**Text block:**
=-=-=

A free seven-week course, offered in English, Spanish, French and Russian
The world’s natural capital – the ecosystems and biodiversity that sustain us all – is estimated to be worth US$125 trillion per year, a figure that exceeds global GDP. The food we eat, the air we breathe, our water, our medicines, our safety – all depend on nature. Humanity depends on nature. Yet we have historically ignored nature’s social and economic values. Globally we spend less than .0067% of global GDP on securing nature, and every dollar invested in nature returns on average more than 20 times the value to society.
As a result, biodiversity and ecosystems all around the world are threatened. In the last 20 years, we lost an area of wilderness half the size of the Amazon. We have lost 60% of populations of more than 15,000 species in the last 50 years. We lost an area of forests the size of Germany in just 3 years. Nature is under assault, and is at risk of ecosystem collapses around the world. These losses profoundly compromise not only our ability to achieve the SDGs, but also undermine our very future. These losses are driven not only by underfunding, but also by conflicting private and public interests, and ineffective policy, governance and capacity. It’s time to make a business case for economically sound and politically feasible solutions for financing biodiversity.

=-=-=

**Source material:**
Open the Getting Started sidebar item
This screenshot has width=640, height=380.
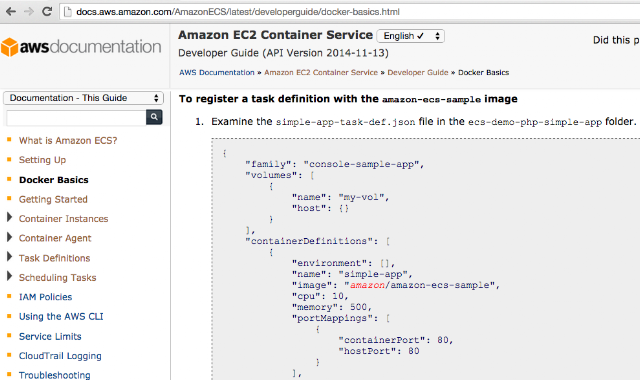[x=53, y=200]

=-=-=

**Exercise tasks:**
1: In the biodiversity course description, write out the part from "A free seven-week" to "value to society.", word for word.
2: List every language the biodiversity course description says the course is offered in.

**Responses in order:**
1:
A free seven-week course, offered in English, Spanish, French and Russian
The world’s natural capital – the ecosystems and biodiversity that sustain us all – is estimated to be worth US$125 trillion per year, a figure that exceeds global GDP. The food we eat, the air we breathe, our water, our medicines, our safety – all depend on nature. Humanity depends on nature. Yet we have historically ignored nature’s social and economic values. Globally we spend less than .0067% of global GDP on securing nature, and every dollar invested in nature returns on average more than 20 times the value to society.

2: English, Spanish, French, Russian